The German patent application DE 10 2007 054 227 A1 discloses a small truck diesel engine with two-stage turbocharging, charge air cooling, an additional compressor connected in parallel to the turbocharger compressors, exhaust gas recirculation and exhaust gas aftertreatment, in particular in the form of a particle separator. As usual, the additional compressor is used during the starting phase of the engine to provide the engine with additional, compressed fresh air, a line connecting the additional compressor to the intake manifold being released for this purpose by means of a control valve. After the start phase, which lasts approx. One to two seconds, the control valve is switched over so that the partial air flow compressed by the auxiliary compressor is passed through a heat exchanger and heated there by means of the recirculated exhaust gas, which is felt at the same time. The compressed and heated partial air flow is then fed to the exhaust gas aftertreatment in order to keep the temperature there at a high level of around 600 ° C, so that a pressure loss can be compensated that occurs due to a thermal regeneration of a particle separator taking place in the exhaust system. In addition to the starting aid function, the additional compressor or the support fan thus has the further function of compensating for a pressure loss or dynamic pressure in the exhaust gas caused by the exhaust gas aftertreatment system.

The Japanese patent application JP 2008-151051 A discloses a diesel engine with turbocharging, a diesel particulate filter being provided on the exhaust gas low-pressure side of the turbocharger, and an electric motor-driven support fan being arranged downstream of the turbocharger in the purge gas high-pressure side duct, which can be operated in the entire load range of the diesel engine.

Proceeding from this, it is the object of the present invention to increase the performance of a diesel engine of the generic type in a simple and inexpensive manner.

This object is achieved with regard to the diesel engine with the features of claim 1, with regard to a method for increasing the performance of an existing diesel engine with the features of claim 11.

For this purpose, the diesel engine according to the invention has on the high-pressure flushing gas side of the turbocharger stage, i.e. between the outlet of the compressor and the combustion chamber inlet, a compensation device that is not driven by the turbocharger stage to compensate for the back pressure caused by an exhaust gas aftertreatment system by supporting the turbocharger stage in charging the number of combustion chambers, namely at least one support fan. The support fan is set up to compensate for the back pressure in the exhaust gas caused by the exhaust gas aftertreatment system on the exhaust gas low pressure side of the turbocharger or the turbocharger stage and the resulting reduced pressure difference that can be used for the turbocharger stage, on the purge gas high pressure side by supporting the turbocharger stage in charging the number on combustion chambers. Furthermore, according to the invention, the compensation device has a number of additional drives that act on at least one turbine shaft of the turbocharger stage.

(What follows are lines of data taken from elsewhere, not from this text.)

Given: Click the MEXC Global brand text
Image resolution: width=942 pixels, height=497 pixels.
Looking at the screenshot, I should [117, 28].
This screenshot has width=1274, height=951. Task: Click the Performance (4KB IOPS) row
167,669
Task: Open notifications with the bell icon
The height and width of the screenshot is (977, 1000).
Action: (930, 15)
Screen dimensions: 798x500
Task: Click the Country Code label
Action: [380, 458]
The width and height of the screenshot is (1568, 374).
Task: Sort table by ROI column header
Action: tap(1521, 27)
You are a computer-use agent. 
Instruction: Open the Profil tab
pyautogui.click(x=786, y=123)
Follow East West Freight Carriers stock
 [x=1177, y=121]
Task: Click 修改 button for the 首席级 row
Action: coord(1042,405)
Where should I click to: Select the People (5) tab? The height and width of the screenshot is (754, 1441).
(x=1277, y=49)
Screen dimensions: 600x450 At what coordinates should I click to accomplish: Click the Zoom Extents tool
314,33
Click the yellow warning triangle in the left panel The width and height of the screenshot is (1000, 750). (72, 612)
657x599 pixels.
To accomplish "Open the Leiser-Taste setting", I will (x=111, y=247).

As a result, the exhaust gas aftertreatment system can be designed to be smaller in volume than if there were no such compensation device, so that the overall size of the engine is smaller and the costs for the exhaust gas aftertreatment system are lower. In terms of smaller sizes, compensation devices driven by an electric motor are particularly useful. However, other drives would also be conceivable, for example a separate, smaller diesel engine, as long as the drive of the compensation device is not coupled to the turbocharger of the diesel engine according to the invention, that is to say works externally and independently of it. Of course, a form of energy obtained from an energy store can also be used for this, e.g. electrical energy or steam, which is ultimately generated by the diesel engine according to the invention, for example via a steam generator in the exhaust gas aftertreatment system, as long as the turbocharger stage is not loaded.

Various devices are conceivable as a compensation device on the high-pressure flushing gas side of the turbocharger stage. For example, one or more electric motors could be provided which act on the turbine shaft of the individual turbochargers. It would also be conceivable to provide a high-pressure container arranged on the high-pressure flushing gas side of the turbocharger stage or supplying the number of flushing gas lines coming from the turbocharger stage and leading to the inlet of the combustion chambers, which is supplied with flushing gas via a compressor arrangement not driven by the turbocharger stage and which the number of combustion chambers in the feeds the entire load range of the motor in order to increase the purge gas volume flow.

However, it is preferred if on the purge gas high pressure side of the turbocharger stage I a support fan driven independently of the turbocharger stage or one or more support compressors not driven by the turbocharger stage is provided to support the turbocharger stage when charging the number of combustion chambers, which is provided for continuous operation in the entire load range of the Engine is designed, ie the support fan is not only operational when starting and in a lower partial load range of the diesel engine, but in the entire load range of the diesel engine. The support fan can have a separate support fan or compressor for each high-pressure purge gas line coming from a turbocharger and leading to a combustion chamber, or in the case of an engine with only one turbocharger, it can be designed as a single support compressor. The drive of the support fan can be designed differently, for example with a steam turbine. However, an electric motor drive is preferred.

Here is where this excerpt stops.